## Texto fornecido
++++++++++++++++++++

Caso pairassem duvidas, bastaria a leitura atenta e responsável da CF (artigo 223, caput), da lei de alienação parental, do ECA - Estatuto da Criança e do Adolescente, de dispositivos do CC, em interpretação sistemática, para se afastar, completamente, o uso indevido, equivocado e abusivo da expressão "sempre que possível" para conceder a guarda compartilhada à genitora (que é o que acontece na maioria dos casos), em situações da existência de supostos conflitos entre os pais.
A simples aplicação dos artigos 3º a 6º, do ECA, seria suficiente para afastar quaisquer entendimentos em sentido contrário. Destaque-se o texto do artigo 6º:
Na interpretação desta lei levar-se-ão em conta os fins sociais a que ela se dirige, as exigências do bem comum, os direitos e deveres individuais e coletivos, e a condição peculiar da criança e do adolescente como pessoas em desenvolvimento.
A propósito, é na situação de conflito entre os pais que a guarda compartilhada se justifica, inclusive com imposição judicial, para resguardar os interesses dos menores, jamais os dos pais.
Ora, é de sabença geral que na maioria das vezes, são as próprias mães que criam toda a sorte de obstáculos em relação aos filhos, justamente para provocar o suposto "não há acordo entre as partes", levando a reiteradas e equivocadas decisões judiciais pela guarda unilateral, em escancarada violação dos direitos dos menores em conviverem com ambos os pais.

++++++++++++++++++++

## Material fornecido
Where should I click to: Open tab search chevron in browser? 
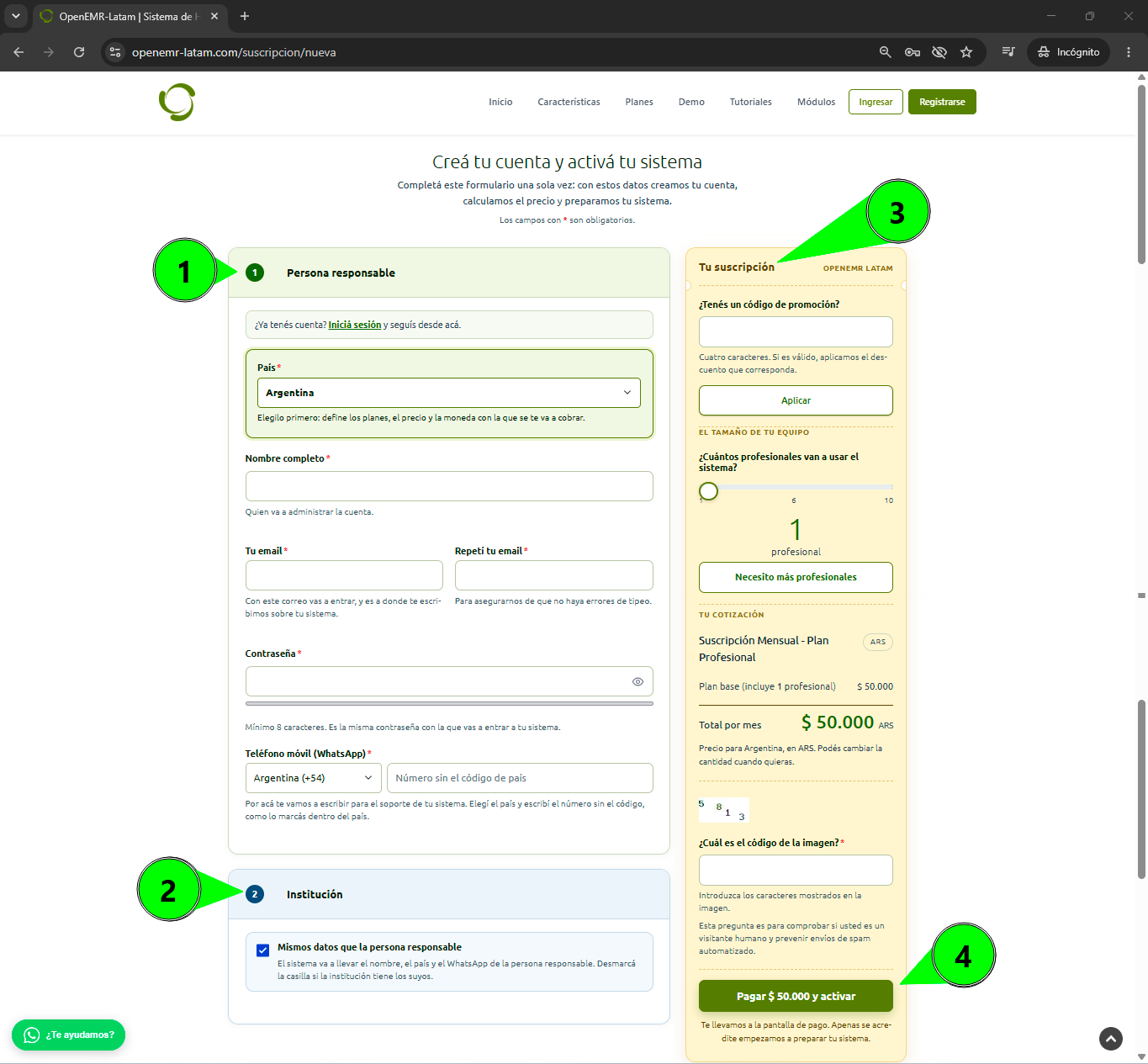15,16
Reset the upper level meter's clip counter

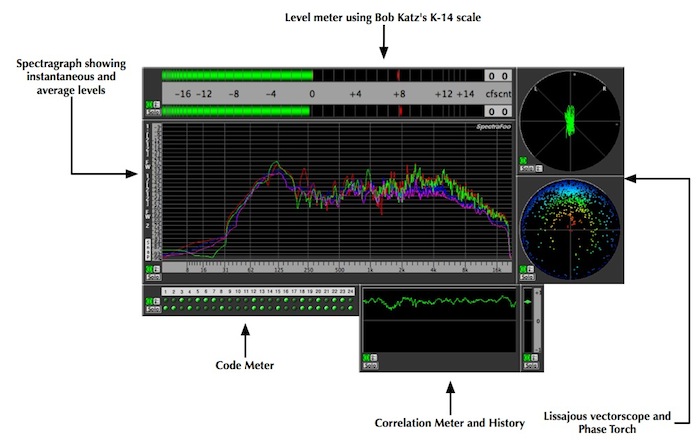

++++++++++++++++++++

## Exercícios
1/ De acordo com o texto sobre guarda compartilhada, a simples aplicação de quais artigos do ECA bastaria para afastar entendimentos em sentido contrário?
2/ Imprima o trecho do texto sobre guarda compartilhada que começa em "Caso pairassem duvidas, bastaria" e segue até "entre os pais.".
3/ Continue o texto sobre guarda compartilhada a partir do ponto em que ele termina.

## Respostas
1/ Os artigos 3º a 6º do ECA.

2/
Caso pairassem duvidas, bastaria a leitura atenta e responsável da CF (artigo 223, caput), da lei de alienação parental, do ECA - Estatuto da Criança e do Adolescente, de dispositivos do CC, em interpretação sistemática, para se afastar, completamente, o uso indevido, equivocado e abusivo da expressão "sempre que possível" para conceder a guarda compartilhada à genitora (que é o que acontece na maioria dos casos), em situações da existência de supostos conflitos entre os pais.

3/
A propósito, percebemos elevado número de decisões que são construídas não por magistrados, mas por sua assessoria técnica, composta, muitas vezes, por pessoas sem maturidade ou experiência de vida (ou doutrinaria), que permita atuar com isenção e segurança, em campo tão complexo e sensível como o Direito de Família; inexperientes, adotam o principio do "Ctrl Alt Ctrl V", sempre repetindo decisões anteriores, levando aos juízes (que não tem tempo de ler os autos, face à quantidade e volume) decisões prontas, como num “script”, para simples assinatura do magistrado, que, por sua vez, faz de conta que cumpre com o seu dever. As consequências são trágicas, pois afetam gravemente a vida de inocentes que não podem se manifestar.
Ocorre que o legislador, atendendo os anseios da sociedade e acompanhando a evolução dos tempos atuais, além da necessidade de adotar, na pratica, o principio do superior interesse da criança - em defesa dos menores e não dos genitores - percebeu a equivocada intenção das genitoras (sempre criar obstáculos), muitas vezes orientadas por advogados, e assim instituiu a guarda compartilhada mesmo quando não houver acordo entre as partes!
Entretanto, a guarda compartilhada é um dos dispositivos legais mais violados pelo próprio Judiciário, com a leniência do MP, implicando em odiosa forma de alienação parental judicial face o imenso prejuízo causado ao estabelecimento ou manutenção de vínculos entre pais e filhos.
Explico.
A lei 12.318/10 (alienação parental), trouxe em seu artigo 2º, parágrafo único, algumas formas exemplificativas de alienação parental. Portanto, é evidente que existem outras formas de alienação parental, sendo a mais comum delas a alienação parental judicial, que deveria constar como a primeira forma no referido rol exemplificativo.
Dessa forma, a alienação parental judicial é forma gravíssima de alienação parental que vem ocorrendo diariamente nos tribunais brasileiros, onde magistrados recusam-se a aplicar o disposto no artigo 1.583, § 2º, CC (a guarda compartilhada como regra geral).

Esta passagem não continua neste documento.